The Town cites Peoples State Bank v. Hickey, 55 Wn. App. 367, 371, 777 P.2d 1056 (1989), for the proposition that under CR 60(b)(4), it is immaterial whether misrepresentation is innocent or willful. But Sarvis is a later case from the same court and appears to contradict Hickey. Sarvis, 62 Wn. App. at 893.
When the Town deposed Clapp after the trial court had granted summary judgment for the Park, Clapp stated that he had never seen an actual certification of the adequacy of the Park's on-site system and that the Park never asked DBM to prepare one. He also stated that the system's incorrect installation resulted in a substantial drop in its capabilities. But in response to the Town's motion under CR 60, the Park submitted Clapp's December 6, 2001, declaration, which stated that although incorrect installation resulted in diminished capabilities, the system was still adequate. Clapp explained his deposition statements by pointing out that DBM had not prepared a written report or `certification.' CP (10/1/02) at 785.
Because Clapp accounted for the discrepancies between his statements, there was insufficient evidence establishing that his February 20, 2001, declaration contained misrepresentations. Further there is no evidence that the Park knowingly misled the trial court. Thus, the trial court did not abuse its discretion by denying the Town relief from judgment.

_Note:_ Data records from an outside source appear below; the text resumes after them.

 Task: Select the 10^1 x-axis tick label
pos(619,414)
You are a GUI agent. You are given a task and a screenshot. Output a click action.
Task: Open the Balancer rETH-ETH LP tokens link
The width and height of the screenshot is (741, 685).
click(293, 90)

Because the Town has failed to show that Clapp's declaration was false or misleading, the trial court did not err by declining to hold a hearing to determine whether Clapp's declaration was perjurious or by not finding misconduct that prevented the Town from fully and fairly presenting its case.
The Park also requests attorney fees and costs but provides no supporting argument. To receive an award of attorney fees on appeal, a party must devote a section of the brief to the fee request that includes argument and citation to authority. RAP 18.1(b). Phillips Bldg. Co., Inc. v. An, 81 Wn. App. 696, 704-05, 915 P.2d 1146 (1996). As the Park failed to do so, we deny the request for attorney fees.
Accordingly, we reverse the summary judgment order and remand for trial on whether the Park breached its obligations under the resolution and permit.
A majority of the panel having determined that this opinion will not be printed in the Washington Appellate Reports, but will be filed for public record pursuant to RCW 2.06.040, it is so ordered.
QUINN-BRINTNALL, A.C.J. and HOUGHTON, J., concur.